◆ **Vorliegender Text**:
╭──

Nein, wenn eine Leitung unterbricht, dann fließt in diesem Strang kein Strom mehr (6 Adern, jedes Wicklungsende hat seine eigene Ader)

Die Querschnitte sind nach *Kurzschluss*, Spannungsabfall und thermische Belastung zu dimensionieren.
Wenn die Leitung eher kurz ist, reichen für den Kurzschlussfall meist auch wesentlich geringere Querschnitte, die Erwärmung fordert dann die größeren Querschnitte.
Bei langen Leitungen wird der Schleifenwiderstand / Spannungsabfall dann interessant und es muss der Querschnitt vergrößert werden.


----------



## Dr.MirakulixX (15 Februar 2018)

Dann passt aber die Aussage nicht das der Querschnitt verdoppelt wird. Ich verstehe das so das zu U/V/W je zwei Adern gehen.


----------



## Wu Fu (16 Februar 2018)

Ja das ist ein interessanter Fall.

Die Situation, dass es theoretisch möglich ist, dass eine der beiden Leitungen/Adern unterbrochen ist und daher der Querschnitt reduziert ist wird hatte mich zuerst auch zu Punkt 1 tendieren lassen.
Wie in #7 konnten mich aber folgende Argumente umstimmen:


> Aus folgenden Gründen:
> -Bei einer Doppelzuleitung wird die Vorsicherung auch auf den Querschnitt beider Leitungen ausgelegt und nicht auf den Querschnitt nur einer Leitung/Ader. Es wird davon ausgegangen, dass im Fehlerfall der Fehlerstrom/Kurzschlußstrom über beide Adern abfließt.

╰──

◆ **Verständnis prüfen**:
1 - Nenne alle Kriterien, nach denen laut dem Text über Leitungsquerschnitte die Querschnitte zu dimensionieren sind.
2 - Schreibe den Text über Leitungsquerschnitte nach seinem letzten Satz weiter.
Die Einträge stehen für sich und gehören nicht zum Text über Leitungsquerschnitte.

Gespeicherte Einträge

╭──

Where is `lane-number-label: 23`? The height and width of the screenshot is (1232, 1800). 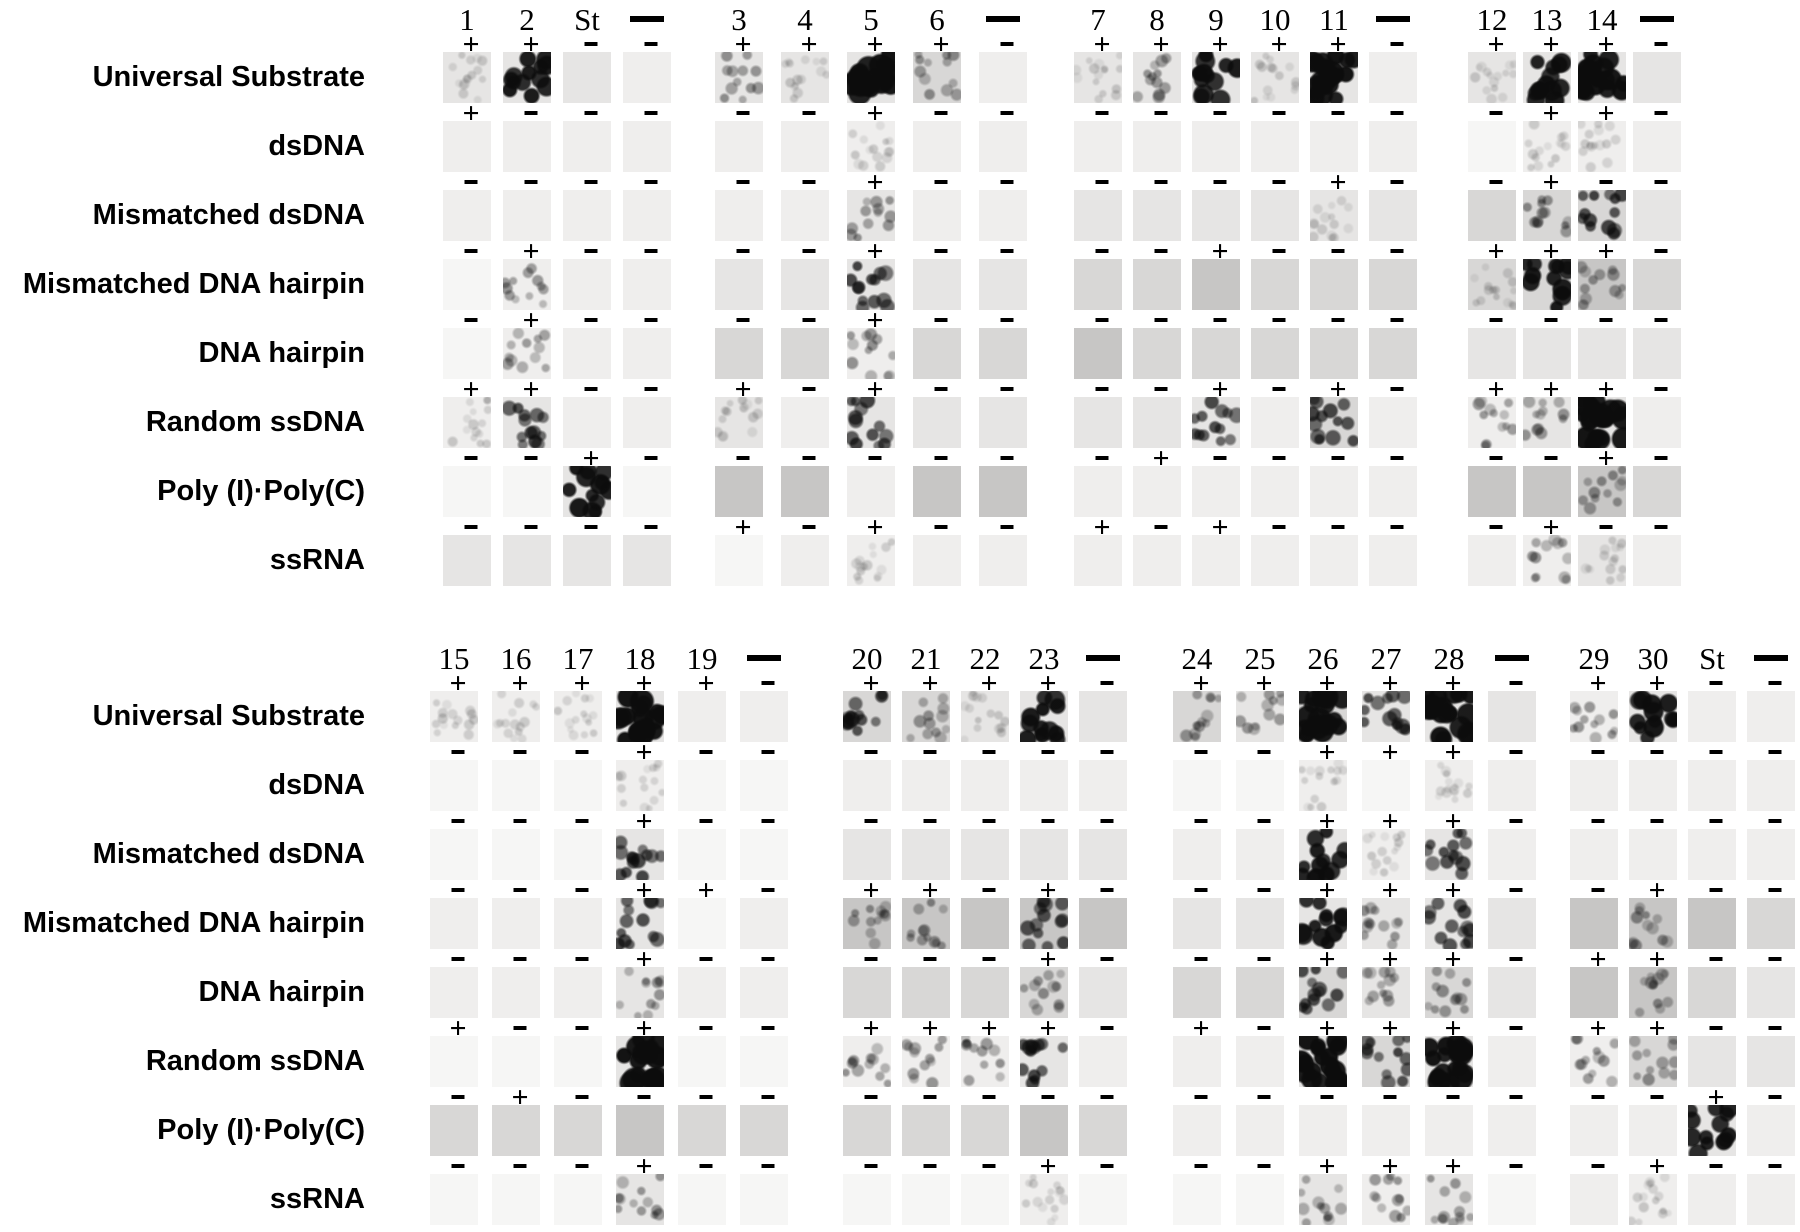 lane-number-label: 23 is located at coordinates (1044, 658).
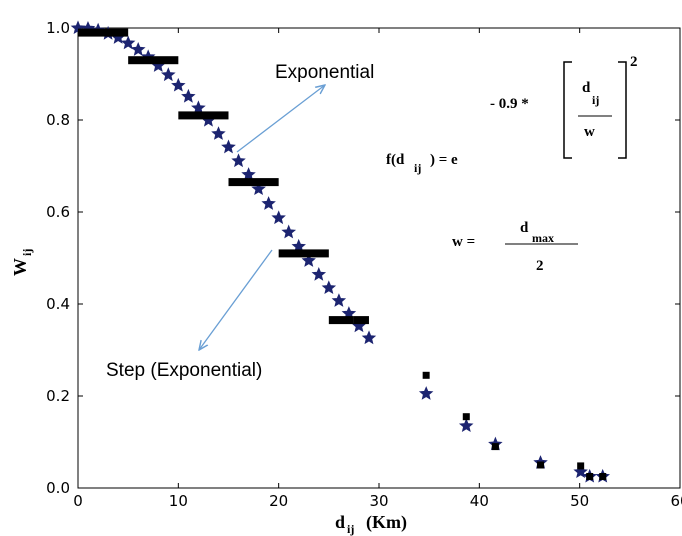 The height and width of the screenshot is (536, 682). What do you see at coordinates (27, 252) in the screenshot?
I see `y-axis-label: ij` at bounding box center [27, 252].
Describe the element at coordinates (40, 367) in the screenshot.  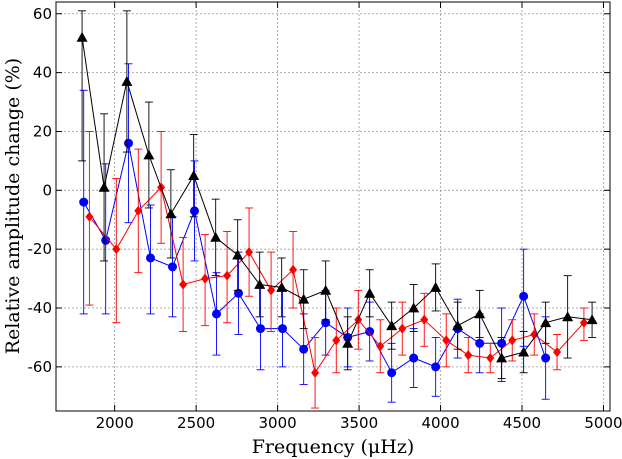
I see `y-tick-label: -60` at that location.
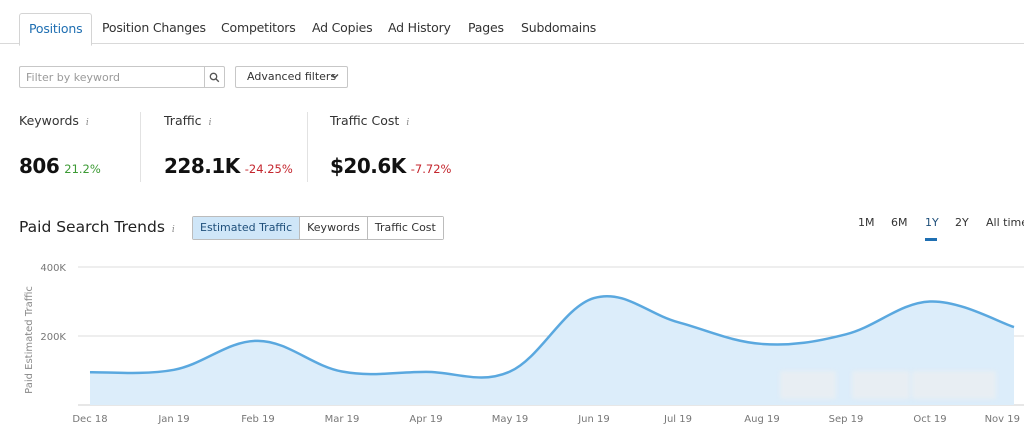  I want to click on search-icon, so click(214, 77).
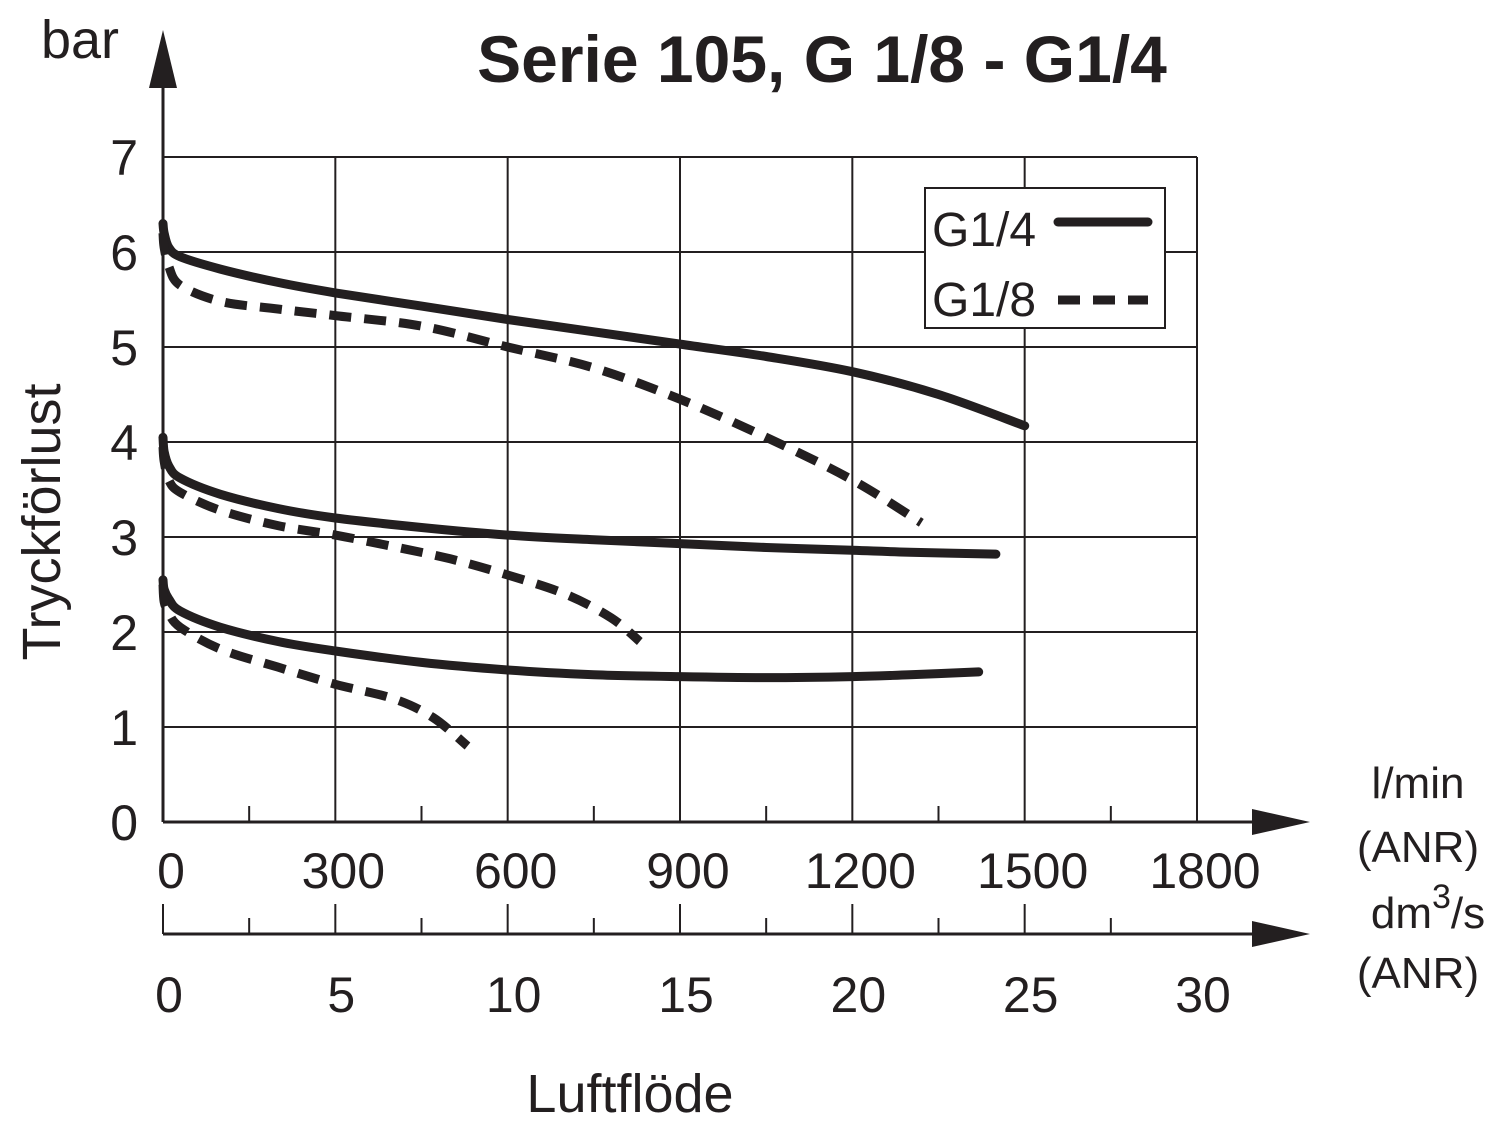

╰──

◆ **Antworten je Aufgabe**:
1 - Kurzschluss, Spannungsabfall, thermische Belastung

2 -
> -Ein Bimetall-Relais ist nur für den Motorschutz zuständig, nicht für Leitungs- bzw. Kurzschlußschutz (kein Kurzschlussauslöser), daher ändert sich bei der Betrachtung der Auswahlhilfe von Eaton nichts, auch wenn über das Bimetall nicht abgeschalten wird (dieses Argument habe ich den Antworten #4 und #6 entnommen, auch wenn der Pkt 1 hier favorisiert wird)



Speziell das zweite Argument, da Stern-Dreieck Schaltung eigentlich immer so aufgebaut werden und das Bimetall keinen Einfluss auf den Kurzschlußschutz hat und daher sich die Überlegungen zur Variante Punkt 1 so nicht stellen.

zu #9
Dieser ist vorgesehen, das Bimetall-Relais gibt aber wie beschrieben nur eine Meldung aus, es erfolgt keine Abschaltung.

zu #12
Dann war dies vielleicht etwas missverständlich formuliert, mit zwei Leitungen ist gemeint, dass je Wicklungsende (sechs Stück) eine eigene Kabelader vorhanden ist. Aufgrund des Querschnittes werden in der Praxis dann zwei Leitungen mit je vier Adern verlegt.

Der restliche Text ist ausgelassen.